De son côté, le ministre du Tourisme et de l’Artisanat a affirmé que cette journée de vulgarisation du dispositif d’affiliation et de résorption de l’économie informelle du secteur de l’artisanat vise clairement à «améliorer» leur protection sociale et à «prendre en charge» l’ensemble de leurs besoins leur permettant d’avoir une attestation professionnelle qui leur donne la possibilité de justifier leurs qualités.
Poursuivant ses propos, Abdelkader Benmessaoud a confié que pas moins de 530.000 artisans ne sont pas déclarés à la sécurité sociale et affirmé que leur intégration se fera «progressivement» dans le dispositif de protection sociale.

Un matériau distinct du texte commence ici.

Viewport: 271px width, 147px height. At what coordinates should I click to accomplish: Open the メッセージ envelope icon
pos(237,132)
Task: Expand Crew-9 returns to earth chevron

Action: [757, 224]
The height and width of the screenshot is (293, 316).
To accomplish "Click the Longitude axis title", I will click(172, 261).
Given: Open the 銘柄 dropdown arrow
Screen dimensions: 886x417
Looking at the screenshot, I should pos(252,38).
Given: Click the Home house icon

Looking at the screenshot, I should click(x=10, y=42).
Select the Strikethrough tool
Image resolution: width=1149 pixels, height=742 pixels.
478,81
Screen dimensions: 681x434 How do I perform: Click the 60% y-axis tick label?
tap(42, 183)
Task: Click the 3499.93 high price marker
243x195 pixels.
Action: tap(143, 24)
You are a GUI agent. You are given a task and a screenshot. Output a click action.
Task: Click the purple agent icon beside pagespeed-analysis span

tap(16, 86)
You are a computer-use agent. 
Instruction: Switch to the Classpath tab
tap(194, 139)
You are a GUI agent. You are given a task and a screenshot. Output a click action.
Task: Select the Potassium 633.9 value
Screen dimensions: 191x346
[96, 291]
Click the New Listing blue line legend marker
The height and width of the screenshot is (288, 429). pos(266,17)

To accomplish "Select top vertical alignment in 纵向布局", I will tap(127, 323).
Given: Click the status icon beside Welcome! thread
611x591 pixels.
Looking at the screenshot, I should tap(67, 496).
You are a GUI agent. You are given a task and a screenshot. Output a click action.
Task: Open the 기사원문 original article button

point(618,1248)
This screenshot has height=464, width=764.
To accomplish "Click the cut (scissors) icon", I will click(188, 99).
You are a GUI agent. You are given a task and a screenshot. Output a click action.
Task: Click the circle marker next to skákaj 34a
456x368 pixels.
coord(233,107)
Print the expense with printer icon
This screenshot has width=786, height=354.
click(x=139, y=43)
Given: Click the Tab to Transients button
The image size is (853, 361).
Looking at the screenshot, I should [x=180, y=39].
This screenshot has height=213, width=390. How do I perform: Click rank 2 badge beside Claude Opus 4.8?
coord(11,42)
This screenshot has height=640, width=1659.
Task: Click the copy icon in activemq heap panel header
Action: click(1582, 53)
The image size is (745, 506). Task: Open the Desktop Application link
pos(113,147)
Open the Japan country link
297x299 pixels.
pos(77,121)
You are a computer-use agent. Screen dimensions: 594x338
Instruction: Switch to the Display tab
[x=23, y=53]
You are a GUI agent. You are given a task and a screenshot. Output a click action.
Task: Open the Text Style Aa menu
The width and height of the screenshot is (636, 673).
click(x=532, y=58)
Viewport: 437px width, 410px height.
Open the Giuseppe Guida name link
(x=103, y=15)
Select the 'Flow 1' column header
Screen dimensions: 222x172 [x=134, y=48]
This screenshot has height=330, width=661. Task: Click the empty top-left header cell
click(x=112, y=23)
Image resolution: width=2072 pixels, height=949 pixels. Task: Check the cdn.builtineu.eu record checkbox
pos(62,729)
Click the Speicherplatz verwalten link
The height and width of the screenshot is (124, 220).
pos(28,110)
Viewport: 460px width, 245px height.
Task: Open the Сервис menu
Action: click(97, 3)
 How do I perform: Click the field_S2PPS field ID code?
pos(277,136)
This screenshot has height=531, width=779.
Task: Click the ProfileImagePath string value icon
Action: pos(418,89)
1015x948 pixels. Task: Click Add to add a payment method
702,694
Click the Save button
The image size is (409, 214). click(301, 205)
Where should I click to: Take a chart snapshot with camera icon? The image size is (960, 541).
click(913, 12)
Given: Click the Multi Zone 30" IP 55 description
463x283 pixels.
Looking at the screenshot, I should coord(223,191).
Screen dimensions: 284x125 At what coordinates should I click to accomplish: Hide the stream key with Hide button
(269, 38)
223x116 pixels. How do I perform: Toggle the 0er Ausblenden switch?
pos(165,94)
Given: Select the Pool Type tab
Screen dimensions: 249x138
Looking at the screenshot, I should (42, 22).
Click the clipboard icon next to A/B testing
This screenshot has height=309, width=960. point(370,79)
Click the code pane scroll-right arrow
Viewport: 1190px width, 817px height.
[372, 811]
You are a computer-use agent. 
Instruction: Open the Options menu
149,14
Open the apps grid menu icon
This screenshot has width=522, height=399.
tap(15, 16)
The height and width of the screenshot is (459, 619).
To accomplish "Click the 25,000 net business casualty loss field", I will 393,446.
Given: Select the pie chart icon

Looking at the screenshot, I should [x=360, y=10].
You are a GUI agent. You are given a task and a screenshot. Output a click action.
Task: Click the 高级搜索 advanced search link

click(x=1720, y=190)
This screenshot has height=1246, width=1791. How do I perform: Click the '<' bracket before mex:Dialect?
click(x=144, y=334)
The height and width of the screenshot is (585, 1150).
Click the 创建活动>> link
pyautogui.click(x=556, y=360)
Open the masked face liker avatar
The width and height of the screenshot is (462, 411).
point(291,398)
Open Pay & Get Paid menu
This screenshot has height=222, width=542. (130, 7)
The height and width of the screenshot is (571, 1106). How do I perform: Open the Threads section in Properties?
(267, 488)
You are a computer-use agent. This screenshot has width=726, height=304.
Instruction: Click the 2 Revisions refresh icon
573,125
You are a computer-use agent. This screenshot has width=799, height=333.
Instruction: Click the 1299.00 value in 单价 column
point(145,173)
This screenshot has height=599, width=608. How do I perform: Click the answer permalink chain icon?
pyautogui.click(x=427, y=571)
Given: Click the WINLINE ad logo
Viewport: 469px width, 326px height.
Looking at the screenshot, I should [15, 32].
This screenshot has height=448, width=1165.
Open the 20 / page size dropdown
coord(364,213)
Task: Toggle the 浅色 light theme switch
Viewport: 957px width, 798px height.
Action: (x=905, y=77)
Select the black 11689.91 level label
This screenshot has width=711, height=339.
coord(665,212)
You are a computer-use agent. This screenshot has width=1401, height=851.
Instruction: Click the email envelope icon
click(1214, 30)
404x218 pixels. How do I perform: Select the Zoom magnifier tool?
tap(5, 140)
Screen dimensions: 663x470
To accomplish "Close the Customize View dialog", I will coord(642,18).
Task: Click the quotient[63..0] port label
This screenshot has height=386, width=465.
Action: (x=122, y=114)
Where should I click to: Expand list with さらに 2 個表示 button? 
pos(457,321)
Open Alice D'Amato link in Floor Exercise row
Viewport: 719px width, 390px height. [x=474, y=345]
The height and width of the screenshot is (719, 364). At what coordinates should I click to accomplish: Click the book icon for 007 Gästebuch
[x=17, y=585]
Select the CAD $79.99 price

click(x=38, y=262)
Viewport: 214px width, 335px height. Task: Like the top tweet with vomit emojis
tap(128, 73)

Dans ce même ordre d’idée, le directeur général de la Caisse nationale de sécurité sociale des non-salariés, Acheuk Youcef Ahmed Chawki Fouad, a affirmé que la signature de cette convention-cadre permettra de «faire sortir» ces personnes d’une certaine situation sanitaire précaire. «En effet, ces artisans pourront bénéficier des services de la carte Chifa», a-t-il fait savoir, révélant dans la foulée qu’une opération pilote de type porte-à-porte à destination des artisans est en cours.